• TEXTE
Selon lui, un vaccin bivalent, adapté aux différentes souches du variant Omicron, devrait être « disponible d’ici moins de deux semaines » au Québec.

Quand le nouveau vaccin va arriver, on va le changer pour le nouveau vaccin. Nous n’écoulerons pas les stocks qu’on a du vaccin actuel.

Le DLuc Boileau, directeur national de Santé publique

Pour l’instant, ce vaccin bivalent ne sera toutefois offert qu’aux personnes de 18 ans et plus. Les plus jeunes devront pour l’instant se contenter du vaccin actuel, a confirmé la Dre Caroline Quach, microbiologiste-infectiologue et présidente du Comité sur l’immunisation du Québec (CIQ).

• LIGNES EXTRAITES
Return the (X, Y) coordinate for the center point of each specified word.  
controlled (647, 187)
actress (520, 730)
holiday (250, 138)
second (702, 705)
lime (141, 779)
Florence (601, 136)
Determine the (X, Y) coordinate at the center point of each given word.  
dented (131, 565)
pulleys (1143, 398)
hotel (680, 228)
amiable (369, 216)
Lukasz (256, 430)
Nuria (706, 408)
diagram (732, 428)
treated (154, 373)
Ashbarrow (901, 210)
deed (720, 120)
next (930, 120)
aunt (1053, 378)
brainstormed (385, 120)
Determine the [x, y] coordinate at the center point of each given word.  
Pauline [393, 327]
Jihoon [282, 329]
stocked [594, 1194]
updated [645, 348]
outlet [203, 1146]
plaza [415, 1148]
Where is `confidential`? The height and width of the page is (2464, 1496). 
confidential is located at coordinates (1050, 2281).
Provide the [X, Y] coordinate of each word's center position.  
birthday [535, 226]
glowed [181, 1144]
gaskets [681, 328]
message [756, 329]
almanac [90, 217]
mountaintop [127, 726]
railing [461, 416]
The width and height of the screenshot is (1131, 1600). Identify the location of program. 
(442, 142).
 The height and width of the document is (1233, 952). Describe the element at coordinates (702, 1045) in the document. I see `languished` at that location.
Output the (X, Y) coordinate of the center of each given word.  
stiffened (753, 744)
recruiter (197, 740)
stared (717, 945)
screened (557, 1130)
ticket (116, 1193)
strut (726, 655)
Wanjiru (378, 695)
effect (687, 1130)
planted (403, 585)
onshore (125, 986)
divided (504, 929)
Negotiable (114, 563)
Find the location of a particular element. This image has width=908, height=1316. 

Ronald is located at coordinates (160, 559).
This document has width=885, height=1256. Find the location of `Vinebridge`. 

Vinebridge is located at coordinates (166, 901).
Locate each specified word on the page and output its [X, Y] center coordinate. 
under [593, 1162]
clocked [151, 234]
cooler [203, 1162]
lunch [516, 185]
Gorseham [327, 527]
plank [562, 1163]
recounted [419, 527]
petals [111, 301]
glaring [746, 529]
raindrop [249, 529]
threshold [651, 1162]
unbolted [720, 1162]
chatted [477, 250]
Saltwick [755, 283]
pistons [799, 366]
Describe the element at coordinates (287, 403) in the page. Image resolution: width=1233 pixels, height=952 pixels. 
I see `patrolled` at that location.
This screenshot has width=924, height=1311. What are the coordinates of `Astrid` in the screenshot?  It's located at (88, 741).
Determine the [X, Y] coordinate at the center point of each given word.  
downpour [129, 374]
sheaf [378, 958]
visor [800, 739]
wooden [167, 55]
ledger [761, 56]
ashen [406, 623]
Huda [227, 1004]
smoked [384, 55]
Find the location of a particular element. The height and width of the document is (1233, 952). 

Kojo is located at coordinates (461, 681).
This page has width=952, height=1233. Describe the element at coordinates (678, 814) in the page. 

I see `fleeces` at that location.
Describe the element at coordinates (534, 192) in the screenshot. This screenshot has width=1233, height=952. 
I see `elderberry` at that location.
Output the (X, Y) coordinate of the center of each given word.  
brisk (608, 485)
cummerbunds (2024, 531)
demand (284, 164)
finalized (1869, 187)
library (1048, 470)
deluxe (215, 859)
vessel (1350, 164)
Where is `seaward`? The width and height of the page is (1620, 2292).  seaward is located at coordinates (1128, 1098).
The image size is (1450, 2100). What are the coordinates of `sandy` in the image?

• CONSIGNE
Prolongez le texte sur le vaccin bivalent contre Omicron au Québec en reprenant juste après sa dernière phrase.

• RÉPONSE
La semaine dernière, la Santé publique fédérale avait dit « travailler le plus rapidement possible » afin d’approuver les nouveaux vaccins adaptés à Omicron des sociétés pharmaceutiques Moderna et Pfizer, jugeant qu’à la veille d’une potentielle huitième vague de COVID-19 à l’automne, obtenir une dose de rappel avec le vaccin actuel est une « priorité absolue ». Ottawa a déjà annoncé avoir sécurisé près de 12 millions de doses du nouveau vaccin bivalent pour une première livraison. Du nombre, 2,7 millions devraient revenir au Québec, en vertu du prorata de la population canadienne, a précisé mercredi le ministère de la Santé et des Services sociaux (MSSS).

« Pas de catastrophe » à prévoir

Cette décision de devancer le début de la campagne de vaccination automnale survient alors que la Santé publique redoute une hausse des cas de COVID-19 avec la rentrée scolaire. « On l’a vu au cours des deux dernières années : la rentrée est une période charnière où la COVID-19 risque de montrer des signes d’augmentation, et qui pourraient possiblement arriver même plus vite que tard », a évoqué le DBoileau. « Le virus circule toujours. On a une courbe qui descend tranquillement, mais il est toujours là », a-t-il insisté.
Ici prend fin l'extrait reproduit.